> _What the exercise asks_: Output the stretch from the line containing "The height and" through the end of the entries as a two-column CSV with the columns request and answer. Give one row per request, with its text and its answer each in one quoted field, turn line breaks into spaces, and leave the pictures out.

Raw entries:
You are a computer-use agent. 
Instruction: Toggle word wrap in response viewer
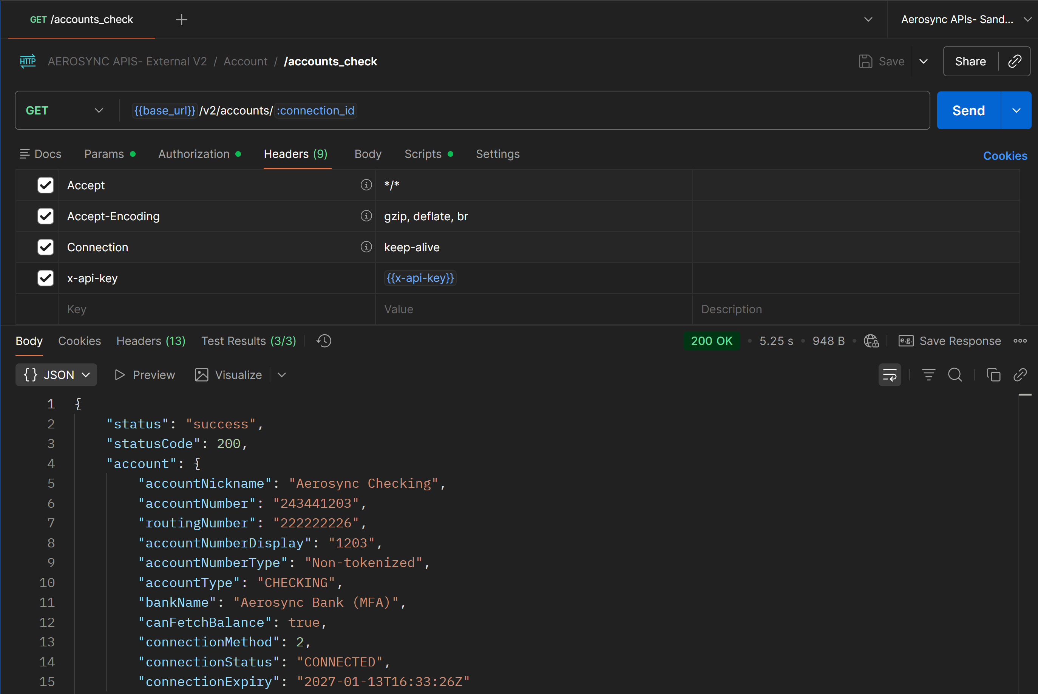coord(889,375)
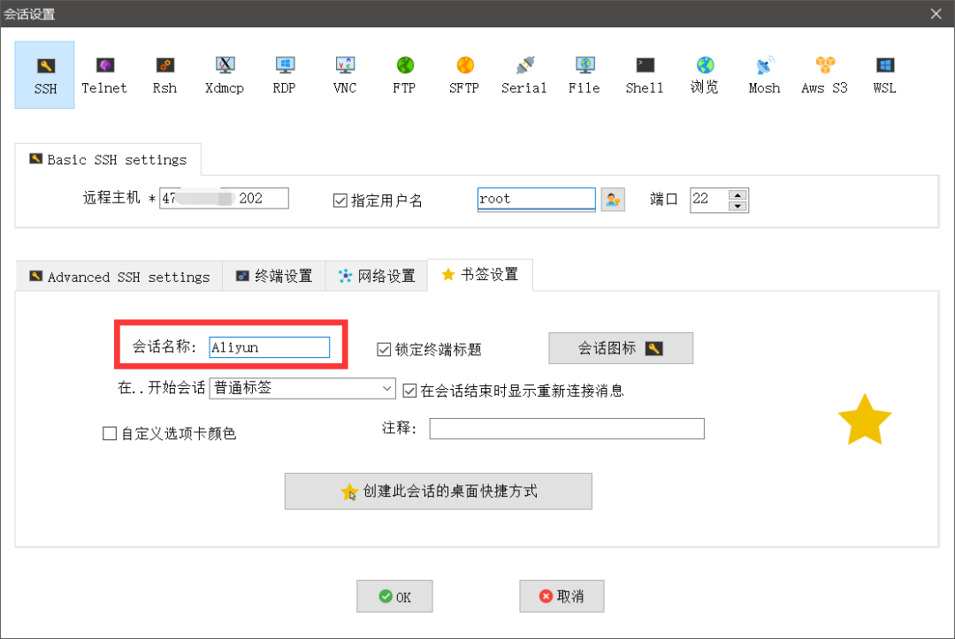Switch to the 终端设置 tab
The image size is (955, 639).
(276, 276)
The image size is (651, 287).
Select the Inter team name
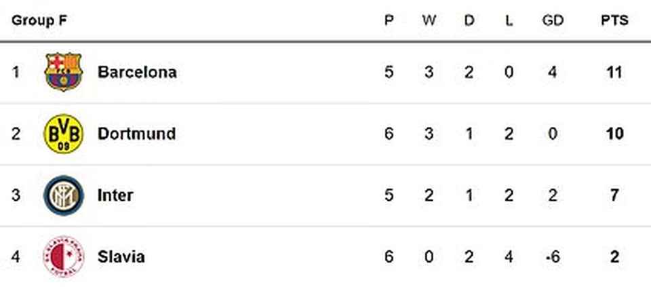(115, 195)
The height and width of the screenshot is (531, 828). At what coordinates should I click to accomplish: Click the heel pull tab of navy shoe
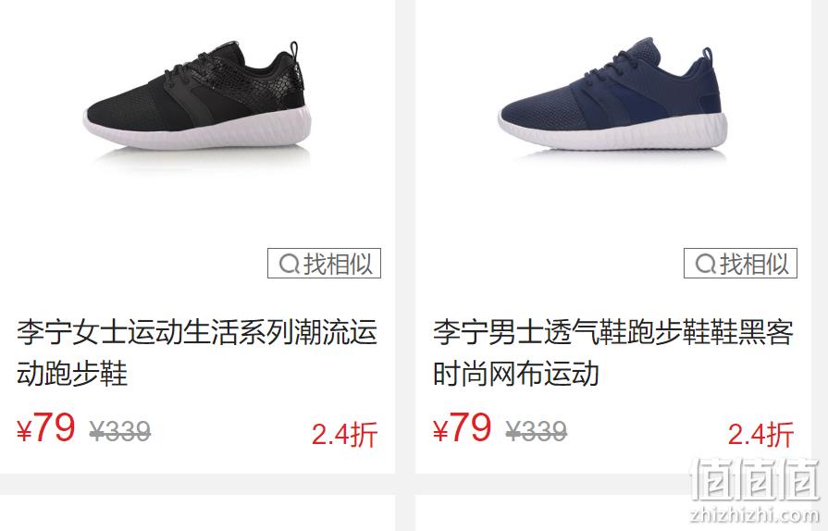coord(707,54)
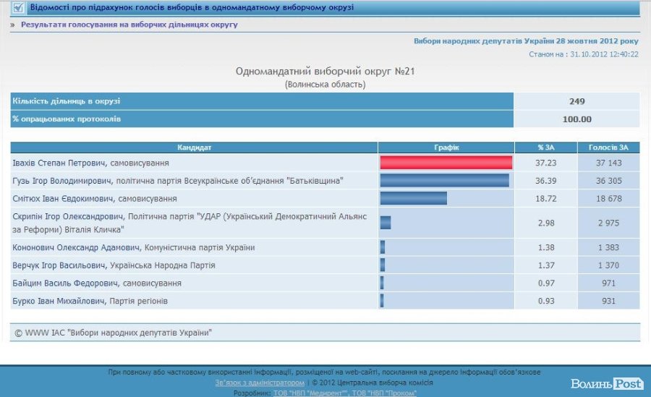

> _The response_:
request,answer
"The height and width of the screenshot is (531, 828). At what coordinates should I click to accomplish: Click the heel pull tab of navy shoe","coord(707,54)"